BEYROUTH: Le Liban a jugé vendredi que les explosions massives provoquées par l'armée israélienne, pour selon elle détruire des tunnels du Hezbollah, près du château de Beaufort, dans le sud, menaçaient l'application de l'accord-cadre bilatéral conclu récemment.

"Les forces israéliennes ont provoqué de très puissantes explosions vers minuit", notamment "dans le secteur de la forteresse de Beaufort", classée par l'Unesco, a annoncé l'Agence nationale d'information (Ani, officielle).

Le président libanais, Joseph Aoun, a dénoncé "une escalade extrêmement dangereuse (...) et une menace directe" pour la mise en oeuvre de l'accord-cadre conclu en juin entre le Liban et Israël sous égide américaine.

Cet accord prévoit le déploiement de l'armée libanaise dans des "zones pilotes" évacuées par Israël - qui occupe toujours une partie du sud du pays - sous réserve d'un désarmement du Hezbollah pro-iranien.

Les Etats-Unis ont confirmé lundi la tenue de nouveaux pourparlers entre Israël et le Liban, à Rome du 4 au 6 août, en vue notamment d'étendre ce processus.

"Le timing de ces agressions (...) envoie des messages négatifs et sape les efforts internationaux visant à consolider la stabilité", à quelques jours de ces nouveaux pourparlers, a déploré la présidence dans un communiqué.

Les explosions ont "provoqué des ondes équivalant à celles d'un séisme", a-t-elle pointé.

L'Ani a fait ensuite état dans la soirée de trois nouveaux dynamitages israéliens "violents" dans la région méridionale de Marjeyoun.

Le Premier ministre libanais, Nawaf Salam, a condamné "les agressions israéliennes continues dans le sud, sous forme d'explosions, bombardements et destructions méthodiques", y compris "les atteintes aux sites archéologiques".

Le château de Beaufort datant de l'époque des Croisés, situé dans la zone du sud occupée par Israël, a été inscrit la semaine dernière sur la liste du patrimoine mondial en péril de l'Unesco.

Selon le ministère libanais de la Culture, les explosions "pourraient avoir causé des dégâts aux abords de la forteresse", dont l'ampleur "ne pourra être évaluée qu'à l'issue d'une inspection sur le terrain", actuellement impossible.

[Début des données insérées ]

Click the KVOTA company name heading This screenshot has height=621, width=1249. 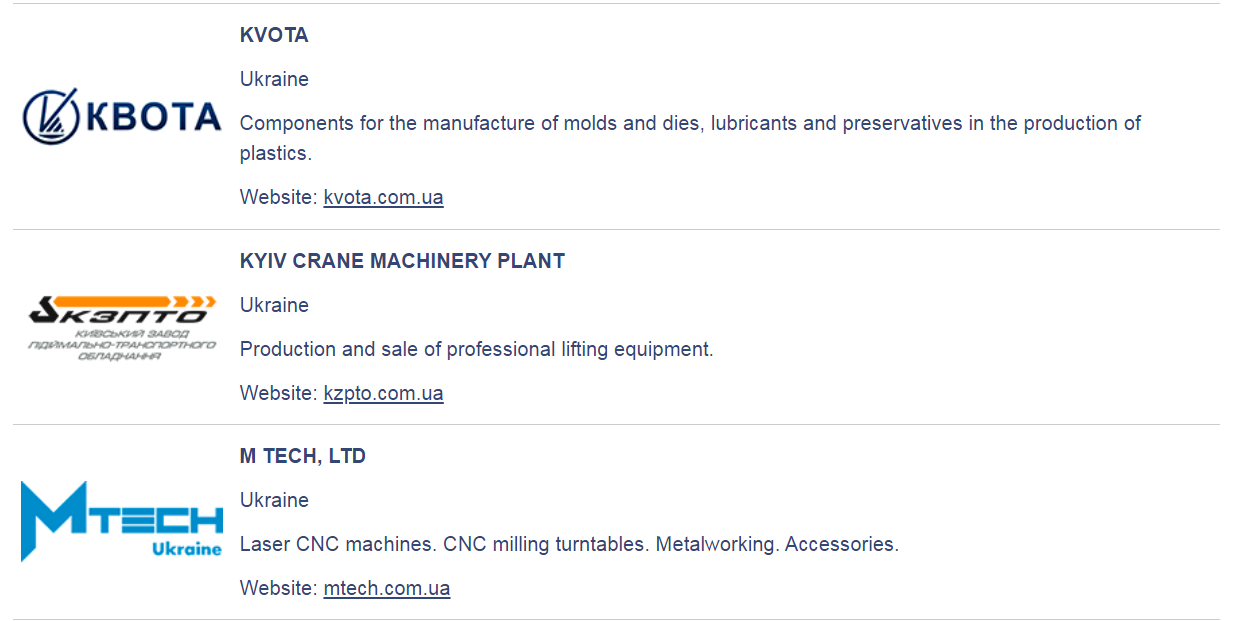[274, 35]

Un correspondant de l'AFP dans un village proche a entendu d'énormes déflagrations et vu la poussière recouvrir de larges zones boisées de la région. Des fenêtres ont été brisées dans des maisons de villages alentour, selon l'Ani.

Dans un communiqué commun, le Premier ministre israélien Benjamin Netanyahu et le ministre de la Défense Israël Katz ont annoncé que l'armée avait détruit "les tunnels terroristes dans la région", utilisant quelque 700 tonnes d'explosifs.

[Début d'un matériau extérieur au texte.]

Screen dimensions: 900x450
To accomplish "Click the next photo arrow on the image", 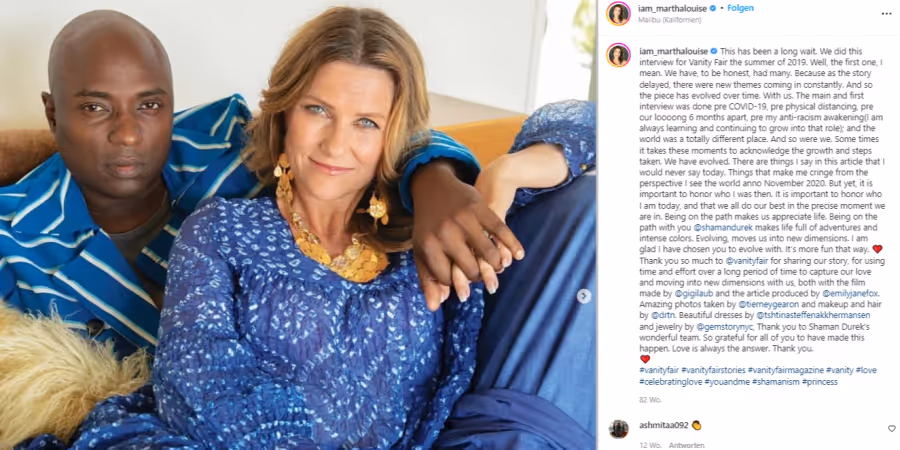I will pos(584,296).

Ils ont affirmé que l'opération faisait suite à une  "violation flagrante du cessez-le-feu par le Hezbollah" mercredi.

L'armée israélienne avait accusé le mouvement chiite pro-iranien d'avoir lancé un drone explosif contre un de ses véhicules dans le sud du pays.

Le Hezbollah n'a pas revendiqué d'attaque contre Israël depuis le 20 juin.

Mais il a appelé vendredi le pouvoir libanais à agir "à tous les niveaux politiques et diplomatiques pour la cessation des crimes de destruction commis par l'ennemi".

Le mouvement avait entraîné le Liban dans la guerre régionale le 2 mars en attaquant Israël, en soutien à l'Iran.

Israël a riposté par une vaste campagne de bombardements et une offensive terrestre, et son armée continue d'occuper des zones du sud du Liban.